Answered here so the briefing can go to your actual constraints. Repository links resolve to the upstream Apache 2.0 source. Architecture references map to public documentation.
Does this replace our Confluent or Apache Kafka cluster?
No. The pattern is explicitly additive. kaf-mirror sits next to your production cluster as one more read-only consumer. KafScale is a parallel spine for the BDR copy. Production traffic, ksqlDB, Connect, Stream Governance, and every other feature you rely on continues to work exactly as before. The first deployment can be one mirrored topic in a single namespace; the production team is not required to change a single line of producer code.
How does point-in-time recovery actually work?
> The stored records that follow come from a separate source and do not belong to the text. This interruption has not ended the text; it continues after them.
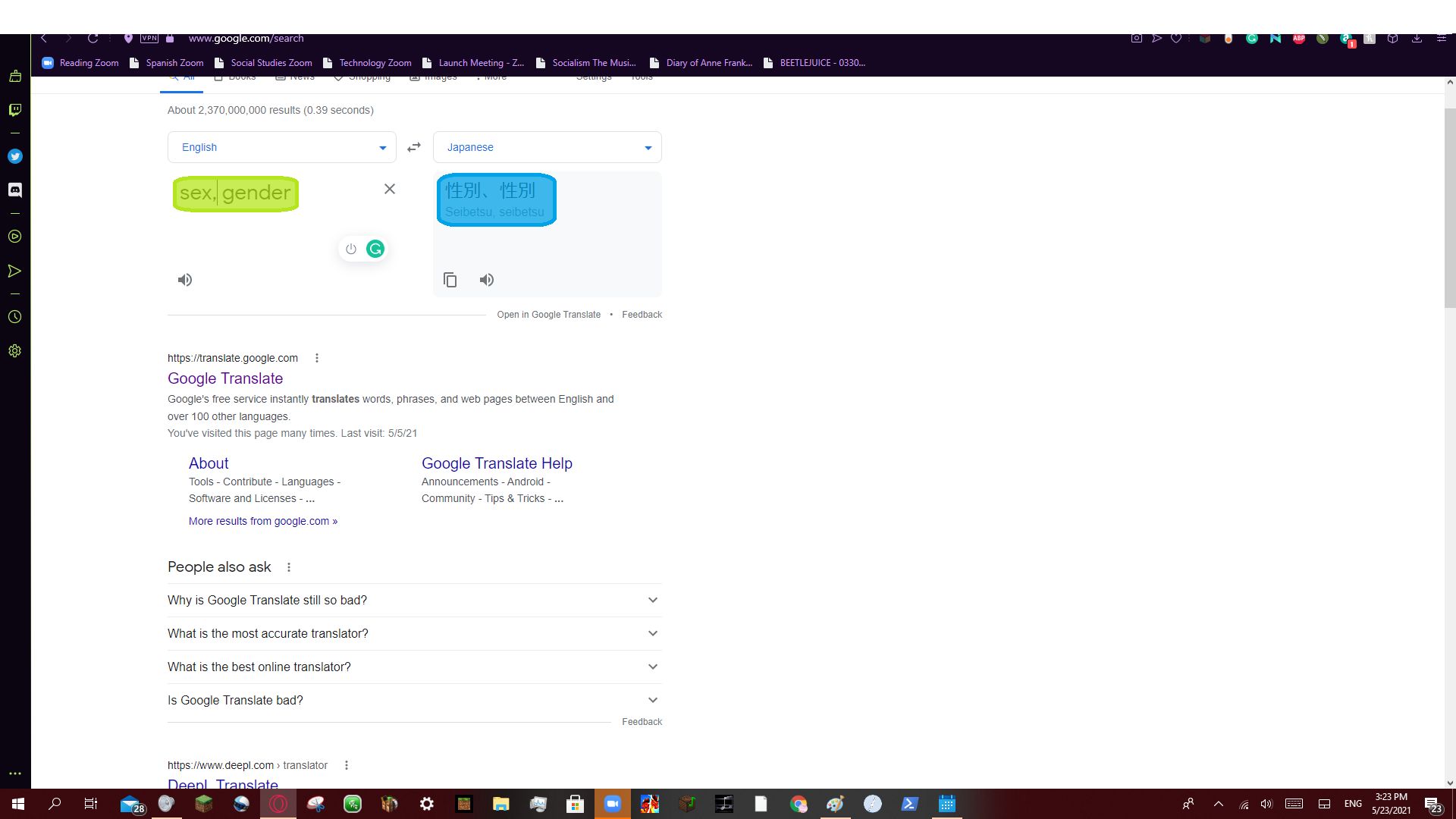This screenshot has width=1456, height=819.
Task: Open the browser sidebar settings gear
Action: click(x=14, y=351)
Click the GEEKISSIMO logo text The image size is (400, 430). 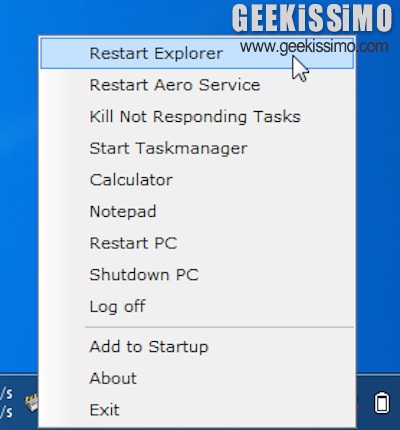(312, 18)
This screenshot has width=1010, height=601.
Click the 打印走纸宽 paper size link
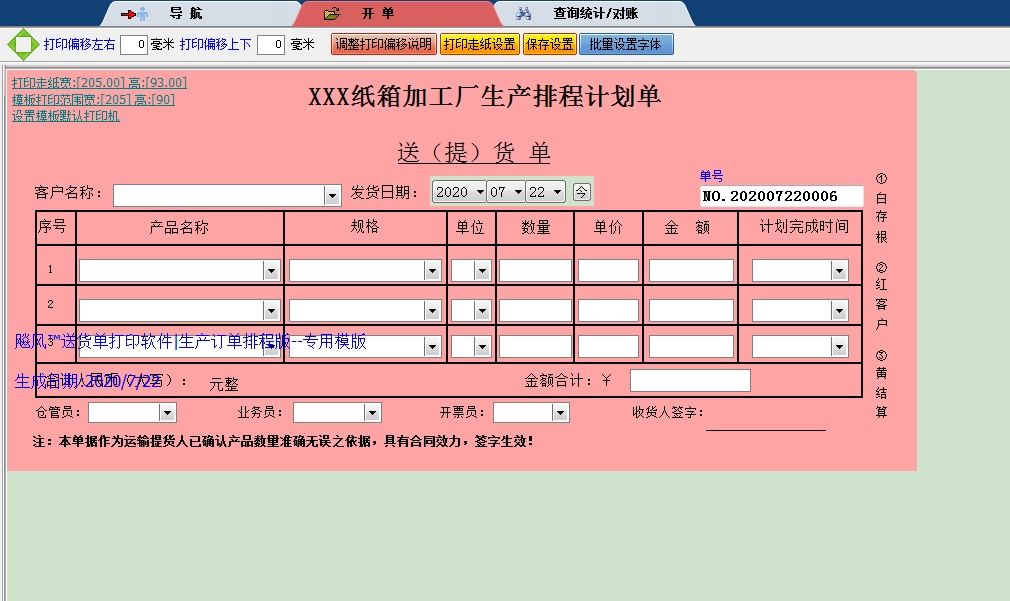99,83
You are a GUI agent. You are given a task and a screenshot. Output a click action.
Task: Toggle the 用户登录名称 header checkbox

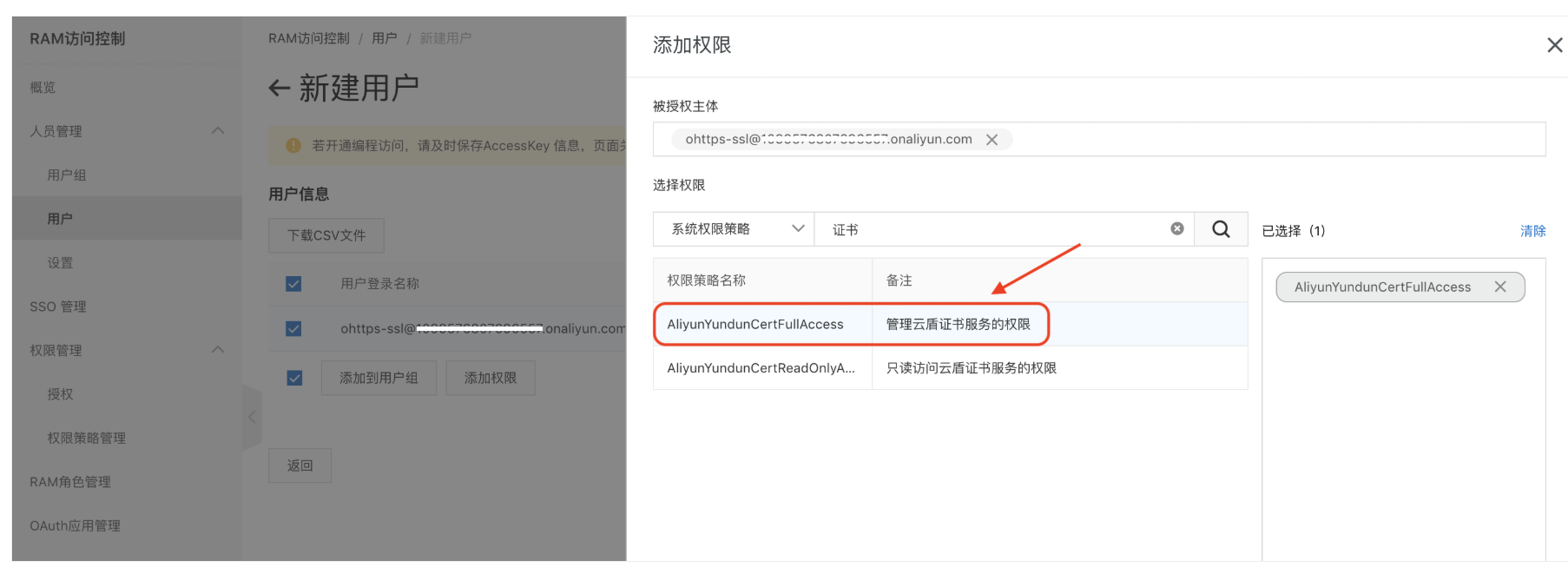[x=293, y=284]

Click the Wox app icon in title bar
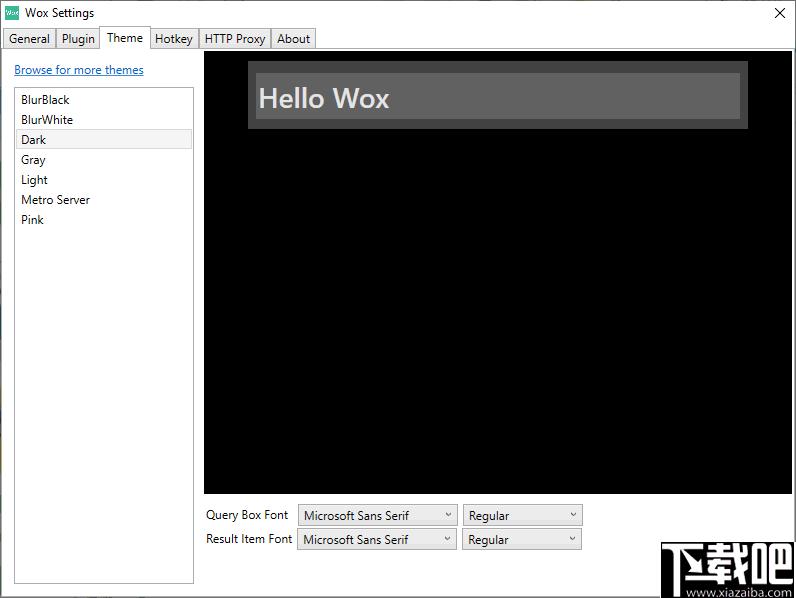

KafScale segment writes carry their commit timestamp in S3 object metadata. The kafscale-cli restore command takes a topic name and a target timestamp, lists segments under the topic prefix in S3, filters to those that closed before the target time, and exposes them as a recovered topic that standard Kafka consumers can read. The procedure works without a running source cluster, which is why it qualifies as a backup rather than a replica.
What happens during a long target-cluster outage?
kaf-mirror does not require a separate disk buffer. The internal franz-go producer has an in-memory buffer with idempotent retries for transient interruptions. If KafScale is unavailable for an extended period, the consumer applies backpressure and stops advancing the offset on the source cluster. The source cluster itself acts as the durable buffer through its existing retention. When KafScale returns, replication resumes from the last committed offset, no data lost. This is documented in the kaf-mirror Resilience section.
Can this run air-gapped?
Yes. kaf-mirror and KafScale both run without internet egress. Container images mirror to your registry. The only requirements are a reachable S3-compatible endpoint (MinIO, Ceph, or on-prem object store) and a reachable etcd ensemble. Both can sit inside your network boundary or inside a classified enclave. The data path makes no external calls.
What is the realistic ingestion ceiling?
A single kaf-mirror replication job handles up to roughly 250 MB/s sustained with zstd compression and a 50 MB fetch batch. Larger estates run multiple jobs in parallel, partitioned by topic prefix. KafScale itself scales horizontally with stateless broker pods, and S3 is effectively unbounded for the throughput tier most BDR workloads need. The bottleneck is almost always source-cluster egress, not the BDR side.
What does Scalytics provide on top of the open source?
Architecture review for BDR and DR strategy, hardening for regulated environments, DORA and NIS2 evidence packs mapped to your specific topics and retention, integration with Apache Wayang for federated analytics over the BDR data, and 24/7 enterprise support contracts. The repositories remain Apache 2.0. The product roadmap is independent of any specific support engagement.
Will offsets match between source and BDR?
For PITR and disaster recovery, exact offset preservation across vendors is not the design goal. kaf-mirror preserves order within a partition, preserves message keys, and uses idempotent production to keep duplicates rare. The recovered topic on KafScale has its own offset space, which is the expected behavior for a backup target. If your workload requires offset-preserving replication for active-active or hot failover, that is a different pattern with different tradeoffs and we will say so on the briefing call.
How long does a full pilot take?
Two weeks for a working pilot in a non-production environment, including kaf-mirror deployment, one KafScale cluster on your Kubernetes, three to five topics mirrored, and one restore-test report generated. Four to six weeks for a production rollout with compliance evidence aligned to your specific DORA or NIS2 control set. The architecture sprint covers both phases.